**To do:** Reproduce every line of the items from the one containing "Given: Click the UAE flag icon" through the last line, with both ends included. Leave out the pictures.

**Data supplied:**
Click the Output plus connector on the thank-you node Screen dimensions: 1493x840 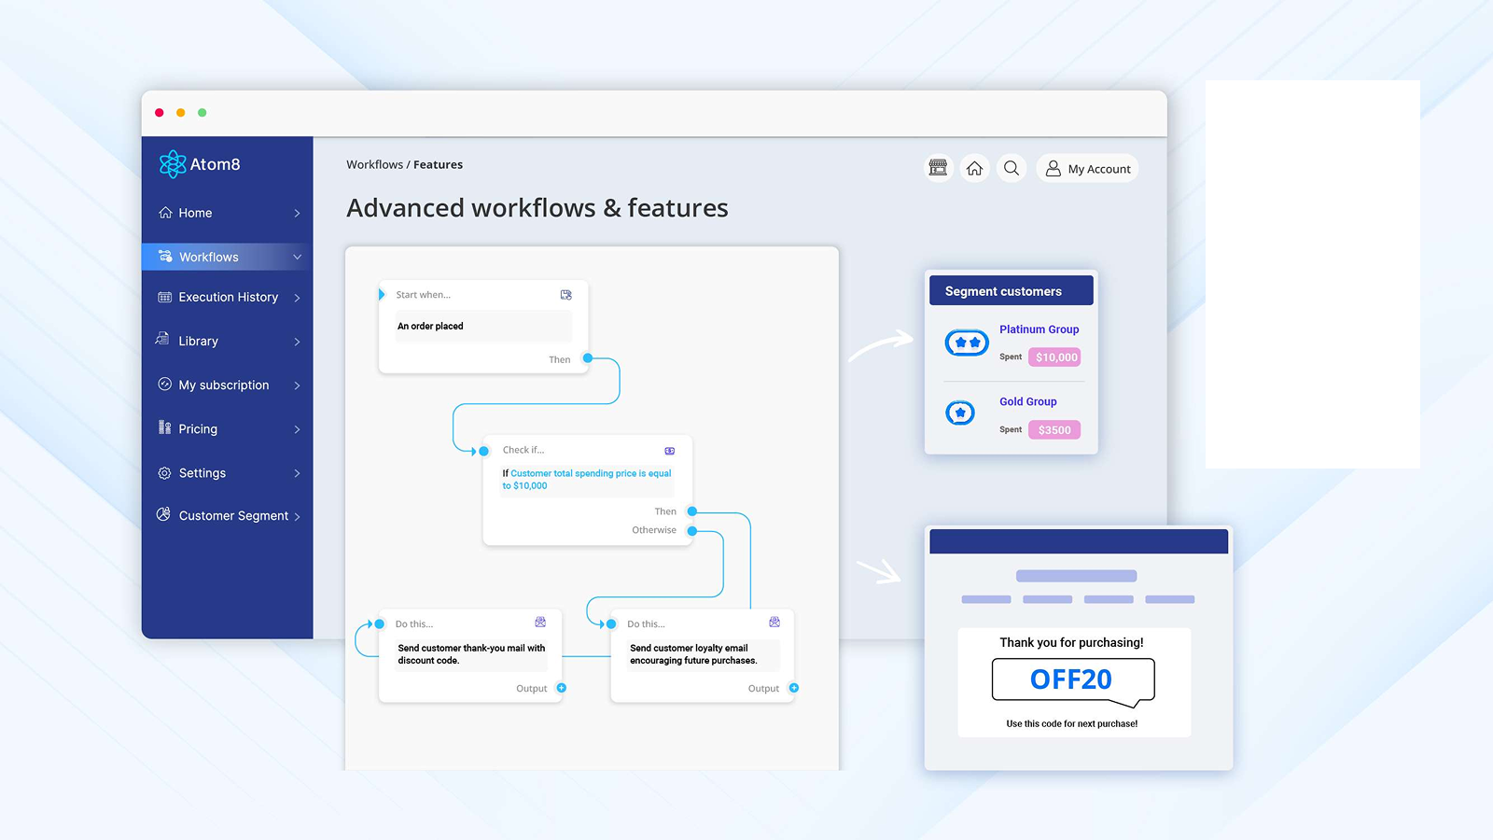(x=561, y=688)
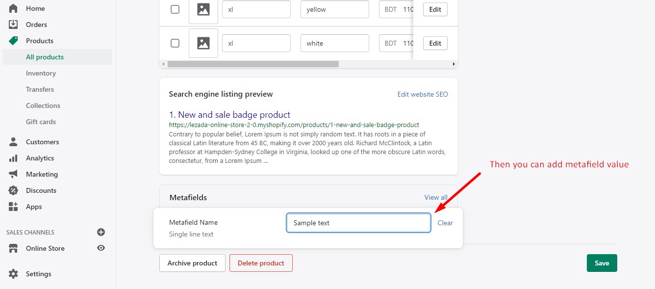Click the scrollbar left arrow
The height and width of the screenshot is (289, 655).
(163, 64)
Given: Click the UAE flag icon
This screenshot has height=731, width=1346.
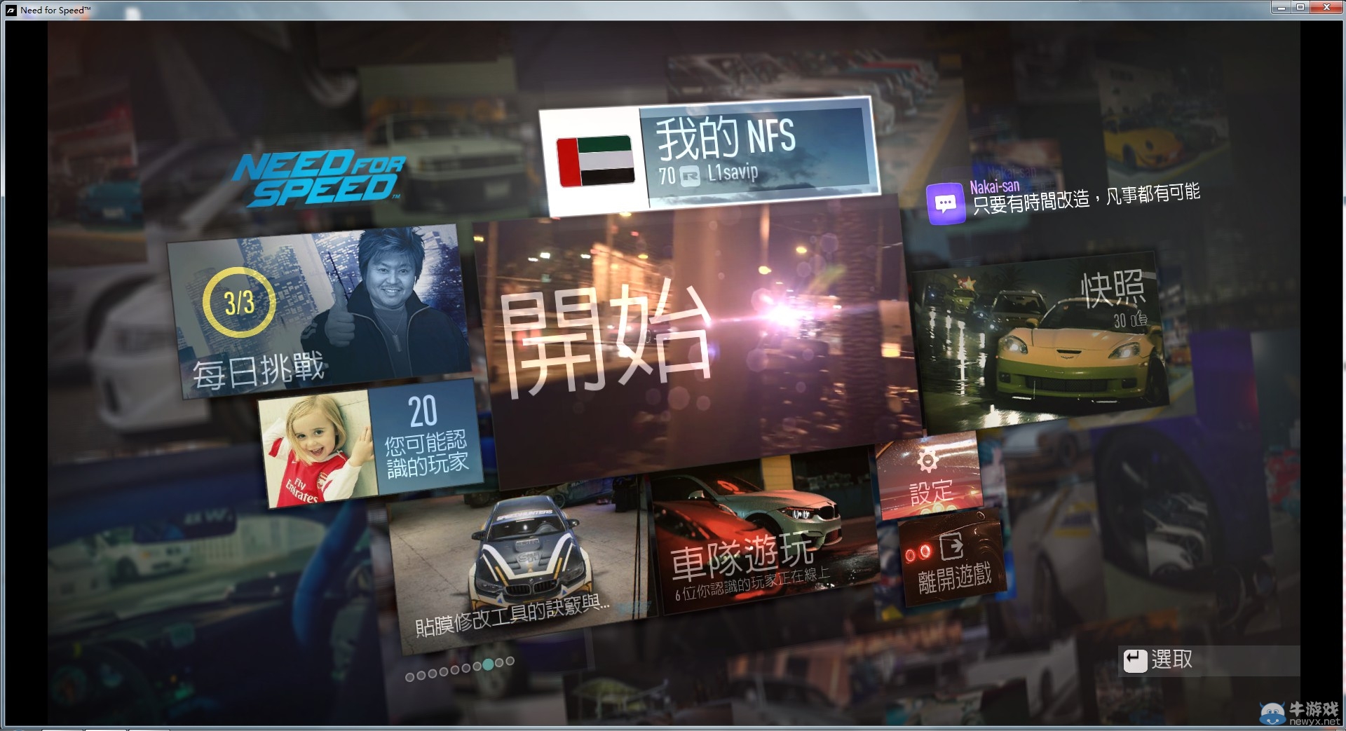Looking at the screenshot, I should pos(595,160).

**Answer for this exercise:**
Given: Click the UAE flag icon
This screenshot has height=731, width=1346.
Looking at the screenshot, I should pos(595,160).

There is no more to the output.